# Activity:
Please show every line in the entries below that includes the word "computer".

Information Start Marker

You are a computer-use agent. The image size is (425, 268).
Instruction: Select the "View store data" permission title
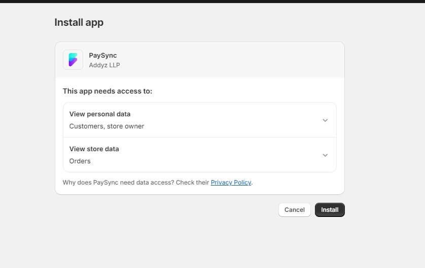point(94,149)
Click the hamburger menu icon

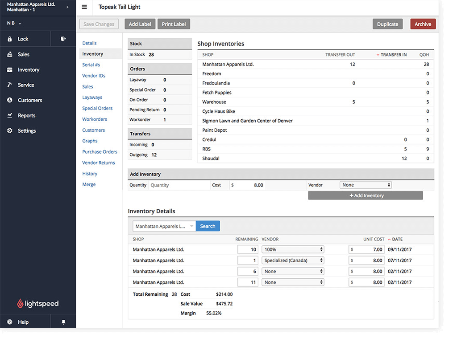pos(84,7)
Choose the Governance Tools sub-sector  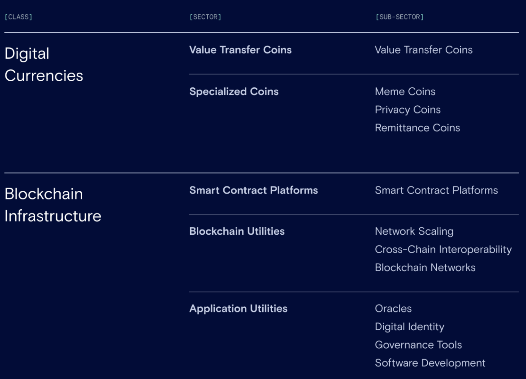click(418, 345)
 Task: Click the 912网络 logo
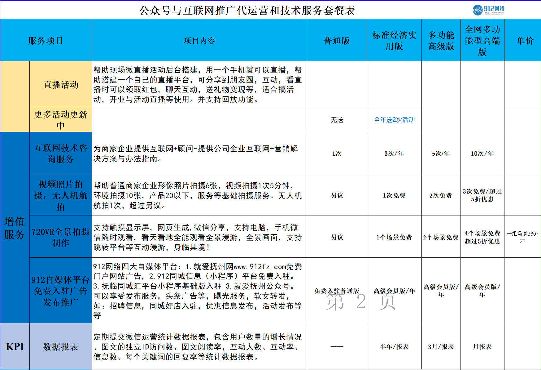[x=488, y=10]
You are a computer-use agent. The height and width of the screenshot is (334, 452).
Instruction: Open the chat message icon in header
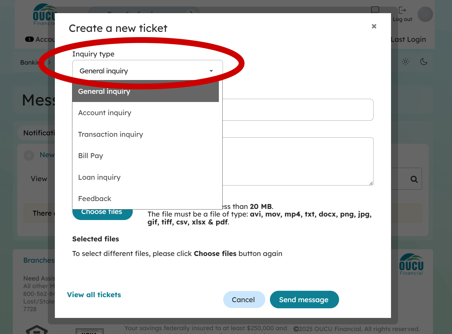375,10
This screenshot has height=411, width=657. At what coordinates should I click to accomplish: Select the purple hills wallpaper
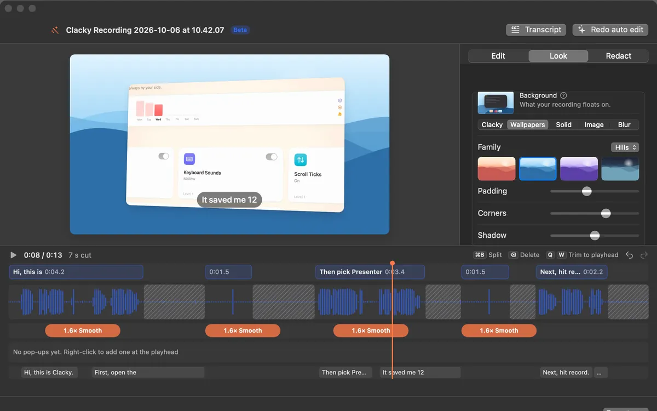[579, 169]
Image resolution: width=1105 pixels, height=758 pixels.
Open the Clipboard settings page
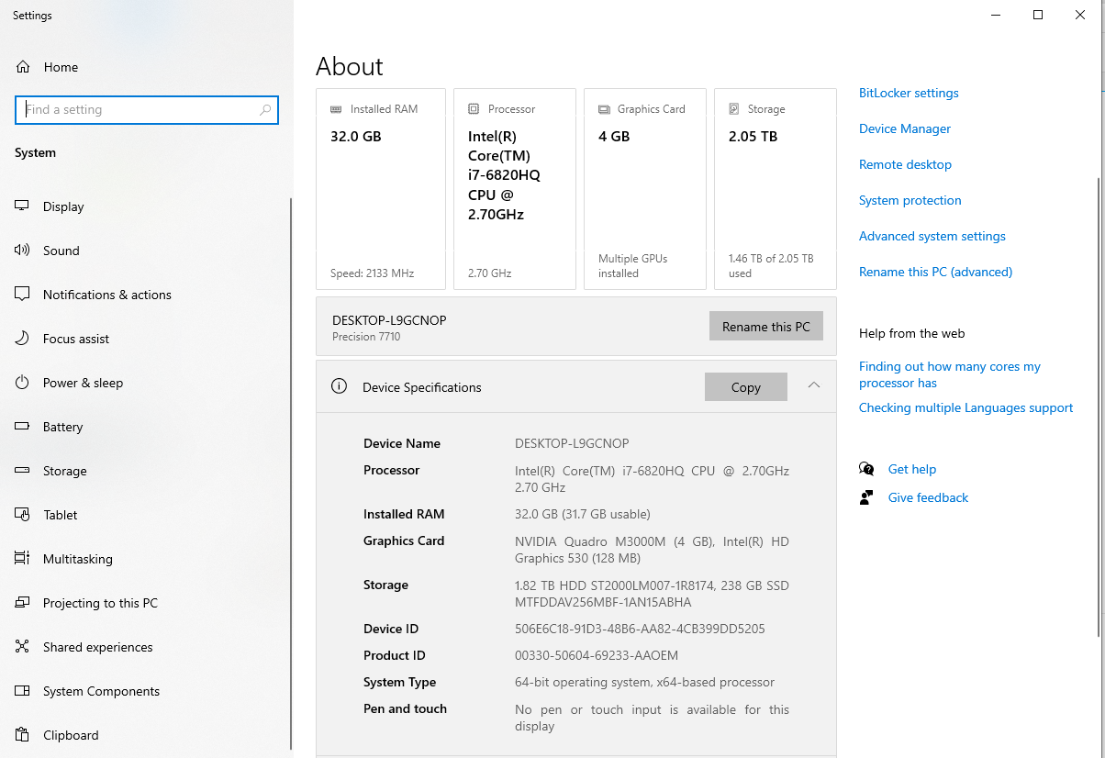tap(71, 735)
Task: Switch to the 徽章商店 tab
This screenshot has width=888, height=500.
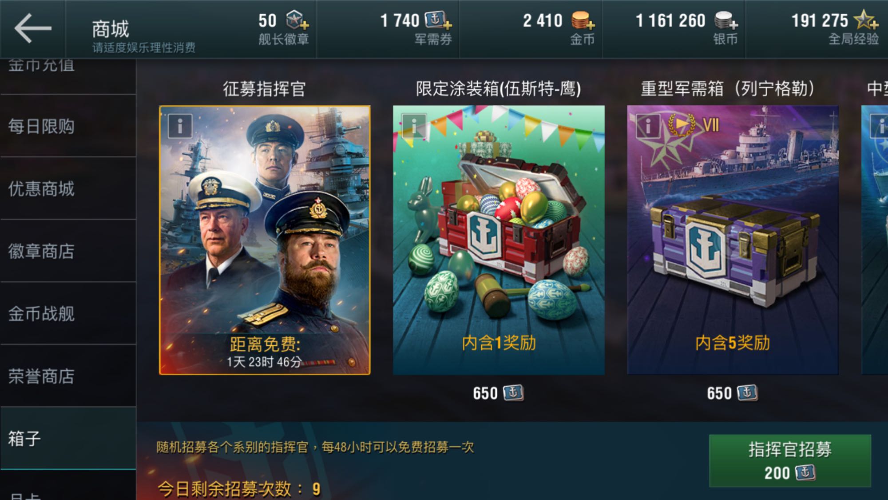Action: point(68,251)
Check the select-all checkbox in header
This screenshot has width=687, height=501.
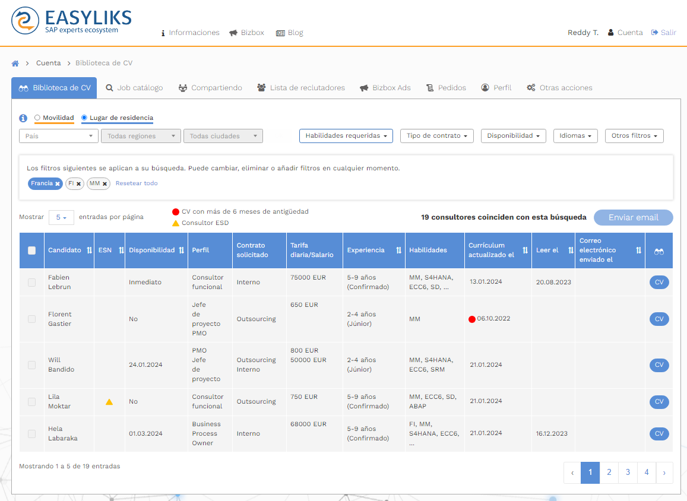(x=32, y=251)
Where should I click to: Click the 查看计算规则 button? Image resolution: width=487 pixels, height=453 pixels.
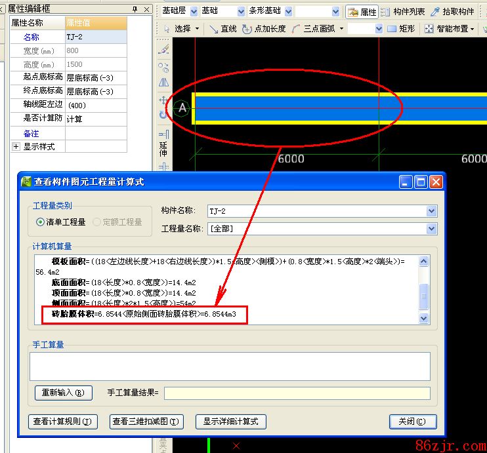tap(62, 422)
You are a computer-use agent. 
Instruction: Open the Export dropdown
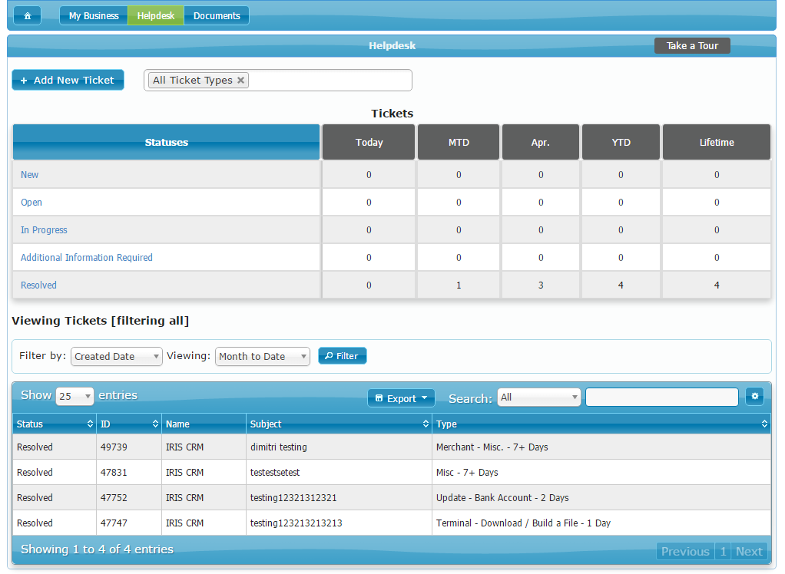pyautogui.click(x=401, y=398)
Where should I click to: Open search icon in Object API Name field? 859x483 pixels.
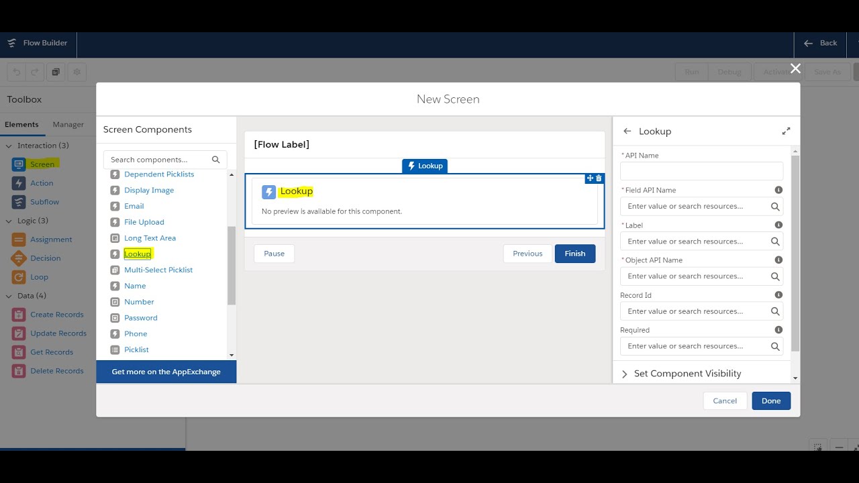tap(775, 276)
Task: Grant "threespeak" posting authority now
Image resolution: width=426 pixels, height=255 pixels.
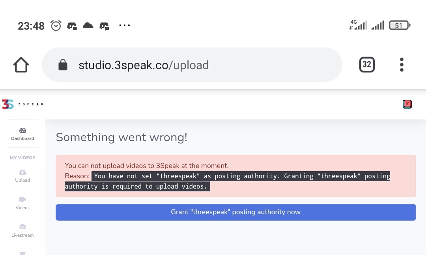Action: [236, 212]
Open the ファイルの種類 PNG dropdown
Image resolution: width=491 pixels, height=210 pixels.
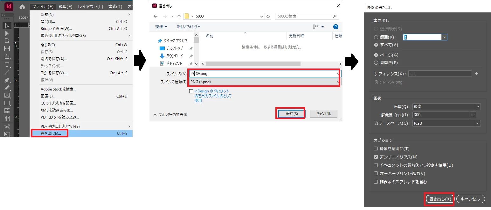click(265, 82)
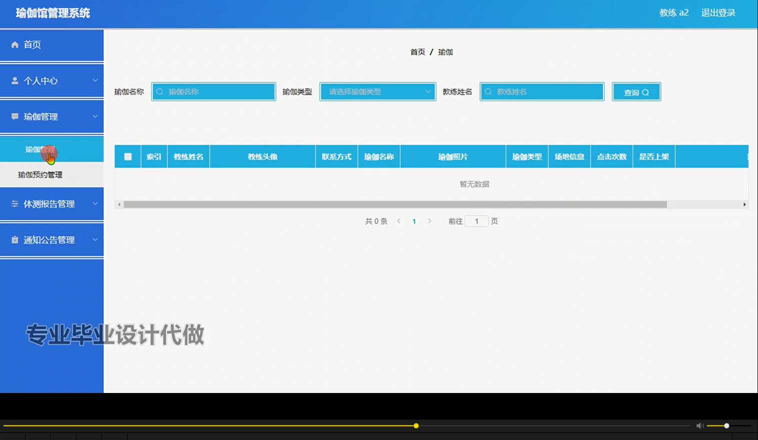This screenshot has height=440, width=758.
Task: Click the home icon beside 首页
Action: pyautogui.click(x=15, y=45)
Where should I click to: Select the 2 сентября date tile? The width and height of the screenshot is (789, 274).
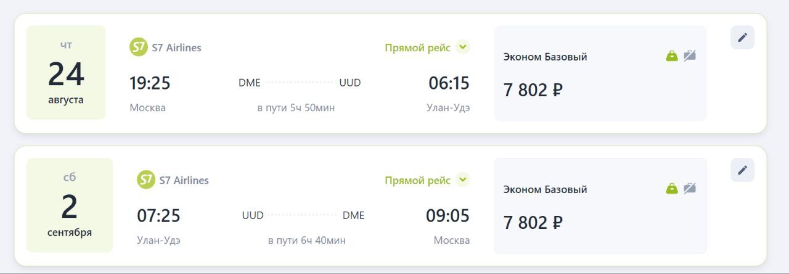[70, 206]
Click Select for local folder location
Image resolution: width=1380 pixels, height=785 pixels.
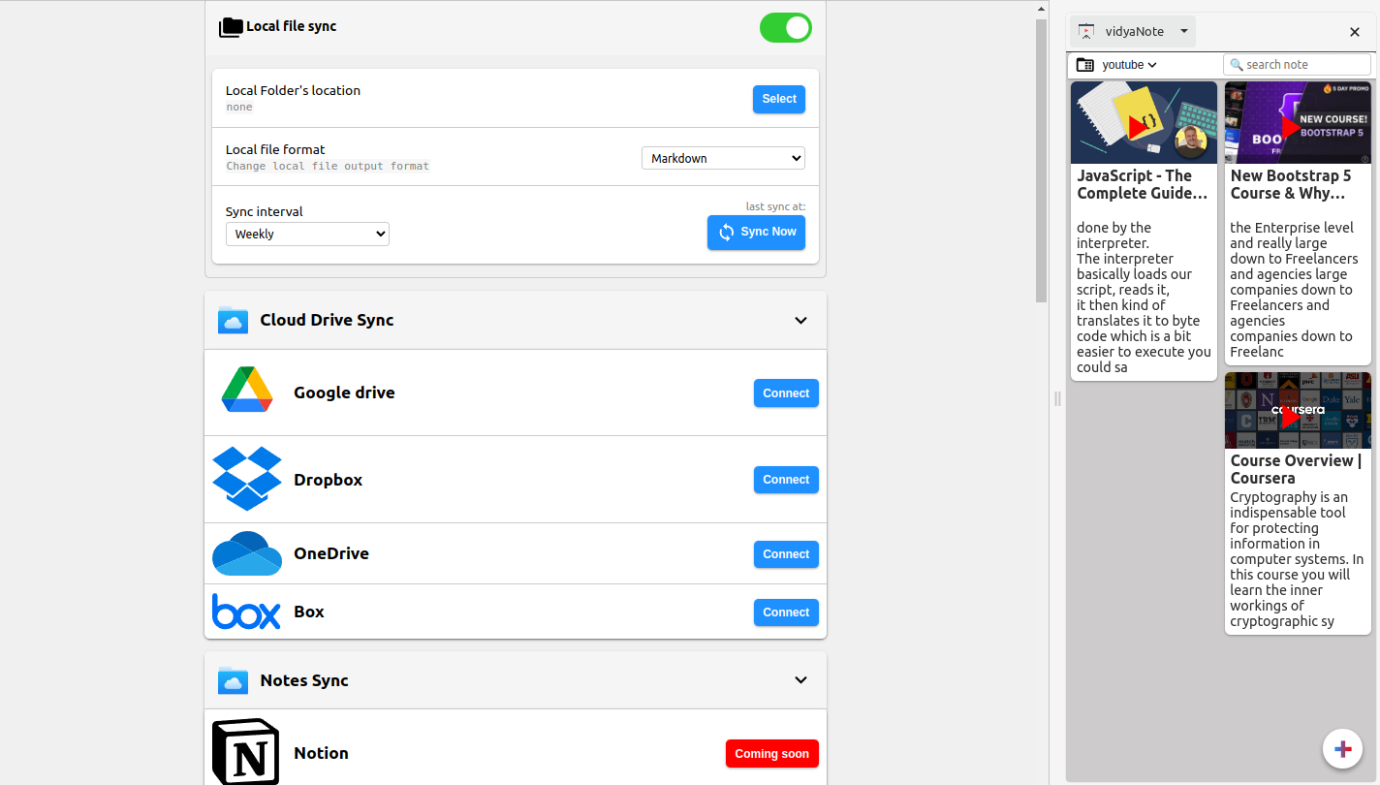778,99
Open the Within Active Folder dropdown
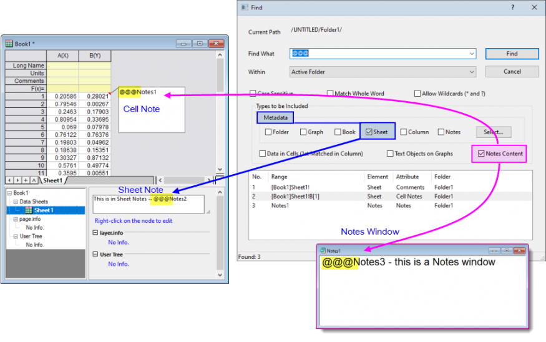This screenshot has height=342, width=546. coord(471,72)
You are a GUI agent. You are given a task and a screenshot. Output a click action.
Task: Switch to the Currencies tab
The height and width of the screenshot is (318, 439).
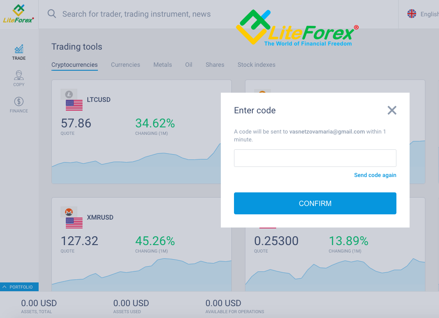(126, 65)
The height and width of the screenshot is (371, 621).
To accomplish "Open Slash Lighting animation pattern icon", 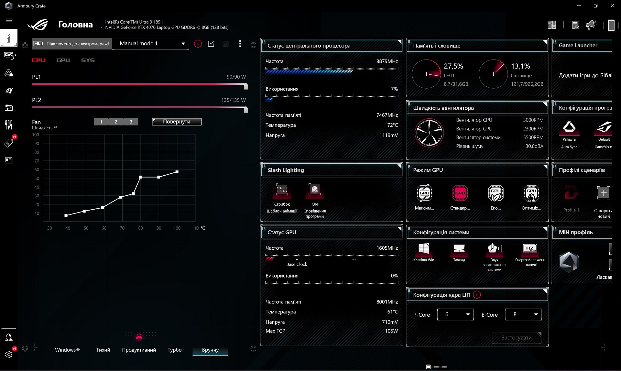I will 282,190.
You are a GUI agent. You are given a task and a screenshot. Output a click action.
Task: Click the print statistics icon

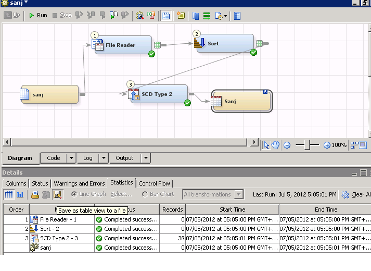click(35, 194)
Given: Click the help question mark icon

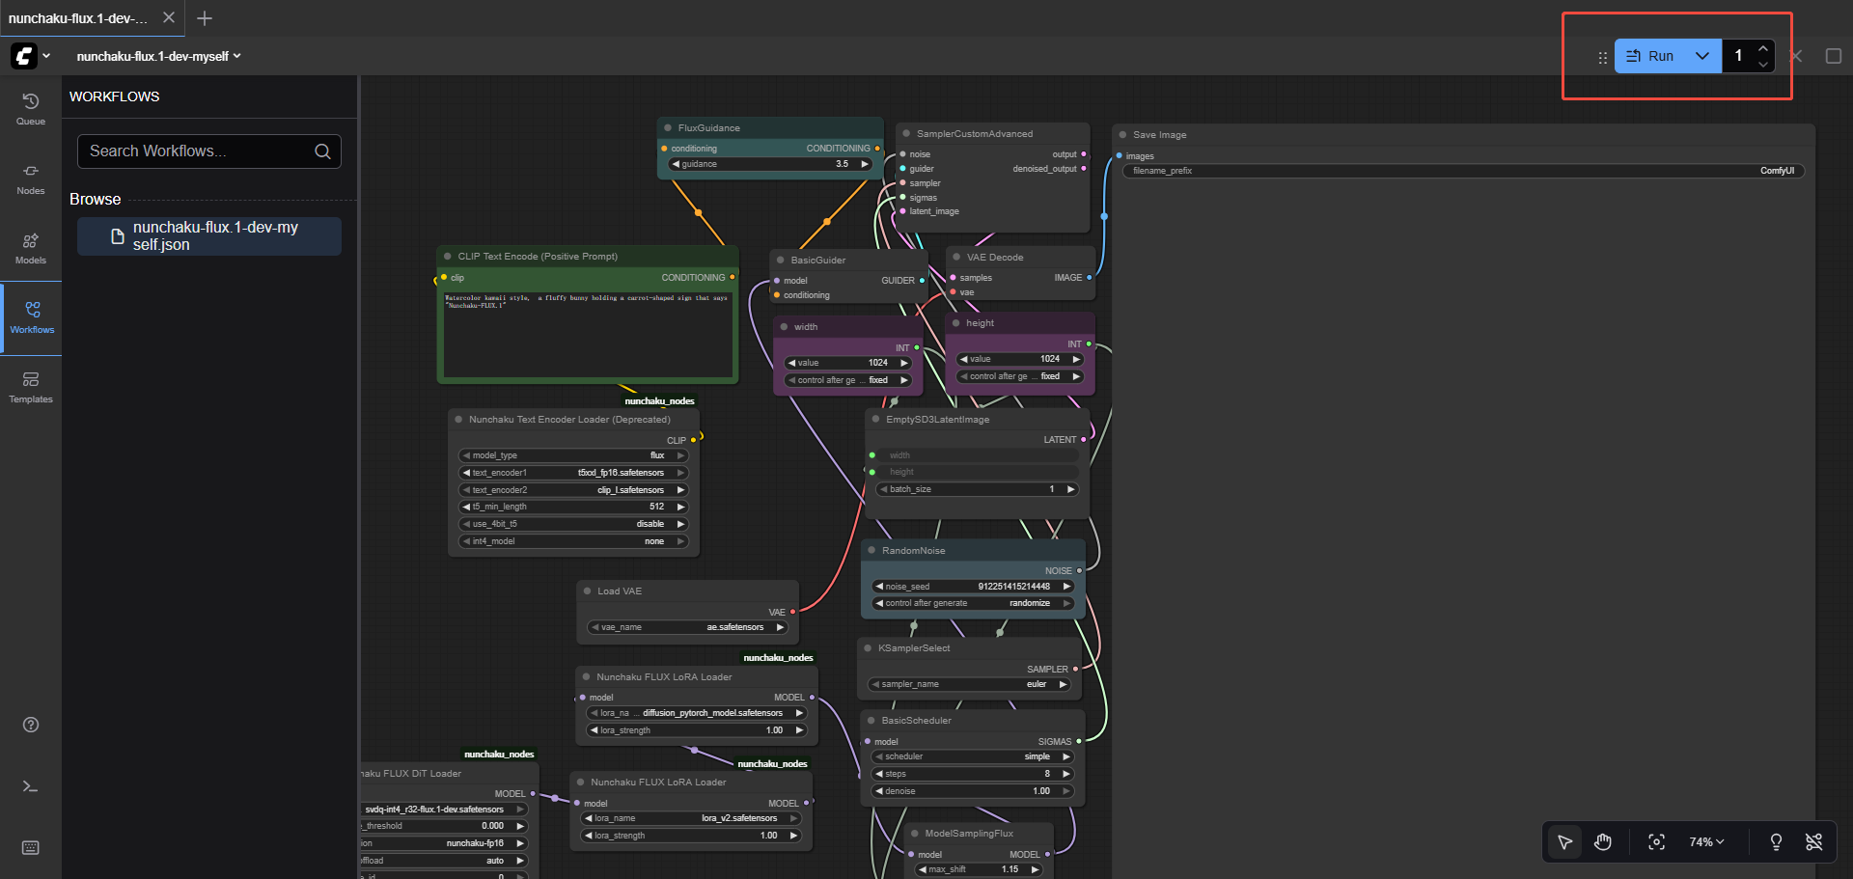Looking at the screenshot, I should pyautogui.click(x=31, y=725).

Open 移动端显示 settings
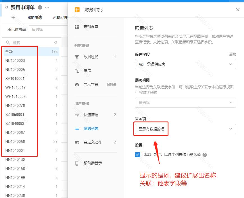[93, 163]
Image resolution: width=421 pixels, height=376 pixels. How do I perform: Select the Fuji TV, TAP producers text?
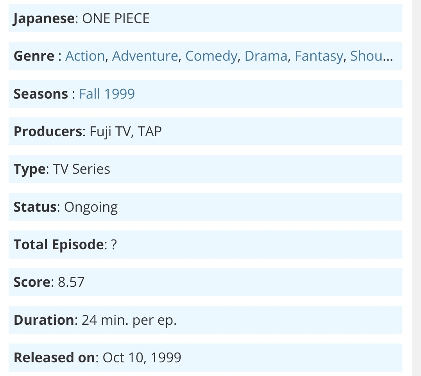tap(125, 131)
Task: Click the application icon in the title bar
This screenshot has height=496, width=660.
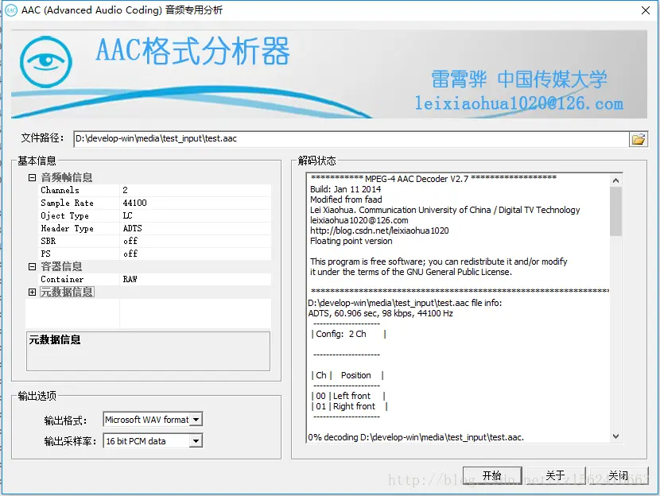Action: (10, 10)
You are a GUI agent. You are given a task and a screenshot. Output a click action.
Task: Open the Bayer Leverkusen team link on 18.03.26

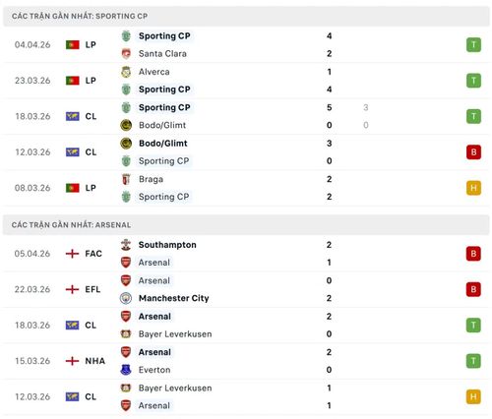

Information End Marker

# The answer:
You are a computer-use agent. The image size is (425, 268).
You are a computer-use agent. The height and width of the screenshot is (334, 452).
You are a computer-use agent. 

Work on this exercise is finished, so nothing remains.